The idea for the Arthur H. Hertz Endowed Chair in Liver Diseases came about after Hertz passed away in 2017, and it was made possible thanks to the combined generosity of the Gabelli Foundation, which was co-founded by Mario Gabelli, a longtime friend and colleague of Art Hertz, the Arthur H. Hertz Estate and Trust, and the Mitchell Wolfson Sr. Foundation.
“Art was like a member of our family, and he treated us like family,” said Louis Wolfson III, a trustee of the Mitchell Wolfson Sr. Foundation. “We are so thrilled to be a part of this honor, which will live on forever and ever at the University of Miami, which was Art’s true love.”
In addition to his more than 35 years on the Board of Trustees, Hertz was also a former president of the UM Alumni Association and a member of Iron Arrow, the highest honor bestowed at the University.
He supported many scholarships and programs, including the Arthur H. Hertz Endowed Business Scholarship at the Miami Business School.
He was a generous donor to the Miller School of Medicine — particularly the Mitchell Wolfson Sr. Department of Community Service (DOCS) — both as a trustee of the Mitchell Wolfson Sr. Foundation and in his personal philanthropy.
“Arthur Hertz’s legacy and generosity to the University, the Miller School, and our community is the reason we are all here tonight,” said Henri R. Ford, M.D., M.H.A., dean and chief academic officer of the Miller School. “An endowed chair is one of the highest academic honors that we can confer on a faculty member and a tribute to the faculty member’s achievements. It instills our sincere and utmost confidence that this individual is going to continue on a path of excellence.”
Keith Lindor, M.D., professor of medicine at the Mayo Clinic, introduced Dr. Levy. The two met when Dr. Levy did a fellowship at the Mayo Clinic, and Dr. Lindor has since served as her mentor. Dr. Lindor said Dr. Levy is an acknowledged leader in her field, who is doing groundbreaking work in identifying the differences within populations of the clinical features of liver disease.
“Dr. Levy’s success would have been not as great if she had not been working at the Schiff Center, but I also think the Liver Center’s success wouldn’t have been as great without Dr. Levy in it,” said Dr. Lindor, who is also a professor and senior advisor in the Office of the University Provost at the University of Arizona State University. “It is wonderful to see this sort of symbiotic relationship for both parties.”\Dr. Levy is nationally and internationally known for her expertise and original research contribution in cholestatic liver diseases. She has a spectrum of research grants, predominantly clinical trials, which she helped design.

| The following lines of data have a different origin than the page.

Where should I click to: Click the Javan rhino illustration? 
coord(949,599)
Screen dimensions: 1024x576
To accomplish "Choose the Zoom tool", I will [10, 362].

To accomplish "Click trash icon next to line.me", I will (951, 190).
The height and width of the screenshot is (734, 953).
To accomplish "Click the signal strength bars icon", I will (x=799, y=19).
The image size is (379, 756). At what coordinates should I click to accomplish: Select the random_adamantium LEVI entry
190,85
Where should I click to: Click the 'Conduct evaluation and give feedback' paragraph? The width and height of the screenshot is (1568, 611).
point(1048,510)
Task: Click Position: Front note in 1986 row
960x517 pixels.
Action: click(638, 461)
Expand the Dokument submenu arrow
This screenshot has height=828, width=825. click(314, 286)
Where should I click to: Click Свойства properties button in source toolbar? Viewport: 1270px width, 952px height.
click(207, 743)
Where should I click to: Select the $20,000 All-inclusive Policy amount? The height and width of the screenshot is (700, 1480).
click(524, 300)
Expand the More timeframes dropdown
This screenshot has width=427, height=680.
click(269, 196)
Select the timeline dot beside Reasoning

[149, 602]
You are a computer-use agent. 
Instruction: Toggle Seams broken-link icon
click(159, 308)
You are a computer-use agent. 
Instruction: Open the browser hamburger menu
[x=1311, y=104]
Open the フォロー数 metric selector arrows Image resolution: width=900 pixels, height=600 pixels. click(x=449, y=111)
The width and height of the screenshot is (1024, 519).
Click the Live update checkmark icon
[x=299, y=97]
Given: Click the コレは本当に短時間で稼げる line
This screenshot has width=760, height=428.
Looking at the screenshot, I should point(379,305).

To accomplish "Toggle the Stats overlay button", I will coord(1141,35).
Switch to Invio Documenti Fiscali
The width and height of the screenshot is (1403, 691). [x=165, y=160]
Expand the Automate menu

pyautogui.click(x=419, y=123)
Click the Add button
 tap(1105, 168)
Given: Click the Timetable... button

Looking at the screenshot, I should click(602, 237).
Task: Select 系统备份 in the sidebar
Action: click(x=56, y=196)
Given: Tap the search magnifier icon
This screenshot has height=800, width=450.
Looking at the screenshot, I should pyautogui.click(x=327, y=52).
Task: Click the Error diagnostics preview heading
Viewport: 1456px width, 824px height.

Dr. Levy earned her medical degree from Universidade Federal do Rio de Janeiro RJ, Brasil in 1995, and did residencies both there and at the University of Miami/Jackson Memorial Hospital. She then completed a fellowship in gastroenterology and hepatology at the Mayo Clinic in Rochester and worked at the University of Florida in an advanced fellowship in transplant hepatology.
“I found a home at the Schiff Center for Liver Diseases when I arrived here,” Dr. Levy said. “I found a team that works together for one common goal: to provide the patients with the best possible experience when they are participating in studies and helping us advance the science. It is truly patient-centered research.”
Dr. Levy is a renowned educator, speaker, and author, and has been a leader among women in academic medicine. She thanked her friends and colleagues, particularly Dr. Schiff, whom she said “leads from the heart” at the Schiff Center.
Dr. Levy is nationally and internationally known for her expertise and original research contribution in cholestatic liver diseases. She has a spectrum of research grants, predominantly clinical trials, which she helped design.